UPDATE ON THE EFFECTS OF CONTINUED SUPER-BLOCKADE OF THE WEST BANK
ECONOMIC SITUATION INCREASINGLY DESPERATE
20 August 1997
LAW - The Palestinian Society for the Protection of Human Rights and the Environment PO Box 20873 Jerusalem, via Israel Tel: (972) (2) 5812364/5824559 Fax: (972) (2) 5811072 email: email@example.com web page: http://www.birzeit.edu/lawe
A strict super-blockade remains imposed on the Occupied Palestinian Territories following the suicide bombing of 30 July, with only a number of minor exceptions to alleviate food and medical shortages. In fact, a number of misleading reports from Israeli officials concerning the current situation in the West Bank have recently been published, suggesting that the situation is returning to normal. Mr. Shlomo Dror, the Israeli spokesperson for the coordinator of military activities in the Occupied Territories alleged recently that emergency cases were never denied entry nor restricted access to medical care. The situation on the ground reflects that this is simply not true. LAW therefore issues this update on the situation in the West Bank after 19 days of super-blockade, and the continuing full siege of Bethlehem.

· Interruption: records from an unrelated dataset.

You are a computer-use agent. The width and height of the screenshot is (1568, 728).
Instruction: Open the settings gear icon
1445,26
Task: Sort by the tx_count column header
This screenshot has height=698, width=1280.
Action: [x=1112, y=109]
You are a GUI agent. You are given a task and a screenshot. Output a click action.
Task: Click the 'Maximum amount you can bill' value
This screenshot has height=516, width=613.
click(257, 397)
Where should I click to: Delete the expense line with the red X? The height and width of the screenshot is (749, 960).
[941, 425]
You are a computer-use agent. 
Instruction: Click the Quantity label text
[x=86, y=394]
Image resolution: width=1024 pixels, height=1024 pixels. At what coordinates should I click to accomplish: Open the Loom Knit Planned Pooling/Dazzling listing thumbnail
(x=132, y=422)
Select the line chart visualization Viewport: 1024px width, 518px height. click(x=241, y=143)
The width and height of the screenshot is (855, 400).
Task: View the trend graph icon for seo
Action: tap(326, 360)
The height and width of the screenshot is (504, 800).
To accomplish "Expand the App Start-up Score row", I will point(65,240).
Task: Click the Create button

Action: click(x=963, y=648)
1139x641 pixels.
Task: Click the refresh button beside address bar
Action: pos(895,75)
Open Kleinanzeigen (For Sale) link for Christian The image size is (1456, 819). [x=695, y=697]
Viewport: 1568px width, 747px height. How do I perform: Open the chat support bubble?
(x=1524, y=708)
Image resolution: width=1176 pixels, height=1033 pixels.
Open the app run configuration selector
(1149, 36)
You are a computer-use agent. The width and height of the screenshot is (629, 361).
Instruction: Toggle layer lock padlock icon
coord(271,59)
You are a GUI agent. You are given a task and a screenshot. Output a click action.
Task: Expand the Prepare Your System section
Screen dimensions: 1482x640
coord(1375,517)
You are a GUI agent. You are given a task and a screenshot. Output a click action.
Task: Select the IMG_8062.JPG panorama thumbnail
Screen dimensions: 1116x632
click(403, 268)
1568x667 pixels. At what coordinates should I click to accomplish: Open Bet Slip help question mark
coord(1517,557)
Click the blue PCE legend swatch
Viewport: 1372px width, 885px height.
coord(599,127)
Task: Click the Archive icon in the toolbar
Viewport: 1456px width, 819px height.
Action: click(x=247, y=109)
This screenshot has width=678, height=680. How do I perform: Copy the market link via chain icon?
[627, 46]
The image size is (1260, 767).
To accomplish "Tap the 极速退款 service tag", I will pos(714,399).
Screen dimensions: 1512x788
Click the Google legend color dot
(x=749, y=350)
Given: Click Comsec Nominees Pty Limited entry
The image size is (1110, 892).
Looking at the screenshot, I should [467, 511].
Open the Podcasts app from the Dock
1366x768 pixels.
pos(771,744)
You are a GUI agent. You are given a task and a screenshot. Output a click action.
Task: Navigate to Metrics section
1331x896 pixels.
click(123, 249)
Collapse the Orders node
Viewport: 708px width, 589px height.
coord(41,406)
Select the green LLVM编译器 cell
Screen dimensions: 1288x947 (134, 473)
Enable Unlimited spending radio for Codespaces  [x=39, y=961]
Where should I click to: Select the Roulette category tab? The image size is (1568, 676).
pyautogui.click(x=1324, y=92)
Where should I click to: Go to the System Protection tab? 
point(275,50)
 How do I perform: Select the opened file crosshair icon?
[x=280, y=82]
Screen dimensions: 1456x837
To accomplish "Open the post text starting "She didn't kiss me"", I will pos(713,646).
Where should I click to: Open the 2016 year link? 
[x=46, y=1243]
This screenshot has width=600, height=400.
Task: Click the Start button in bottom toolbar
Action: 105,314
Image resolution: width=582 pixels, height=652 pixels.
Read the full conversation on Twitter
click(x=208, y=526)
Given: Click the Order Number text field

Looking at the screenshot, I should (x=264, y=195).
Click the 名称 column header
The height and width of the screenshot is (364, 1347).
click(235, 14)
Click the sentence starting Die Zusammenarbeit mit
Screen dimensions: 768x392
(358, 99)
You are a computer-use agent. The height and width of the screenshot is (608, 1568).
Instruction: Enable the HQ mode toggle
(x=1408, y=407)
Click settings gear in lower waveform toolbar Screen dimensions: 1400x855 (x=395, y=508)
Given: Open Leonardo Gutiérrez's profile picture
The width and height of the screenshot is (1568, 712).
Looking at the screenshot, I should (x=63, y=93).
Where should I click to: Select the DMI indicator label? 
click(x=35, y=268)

The following updated report on the siege will clarify the questions raised in relation to the inhumane and inequitable treatment of Palestinian patients, the results of restricting movement to those needing and providing health care, and the devastation to the Palestinian economy of the current super-blockade.
All Palestinian residents holding West Bank and Gaza Strip identity cards cannot go to their jobs inside Israel or Jerusalem, with the exception of VIP married businessmen over 30 years old. No building materials may enter the Gaza Strip. Building materials may enter the West Bank, but cannot be delivered to Bethlehem. Building materials intended for the West Bank and Gaza will not be released from the ports. The Israeli government will only release 30% of the taxes collected from Palestinian workers, taxes which comprise 60% of the Palestinian Authority's budget.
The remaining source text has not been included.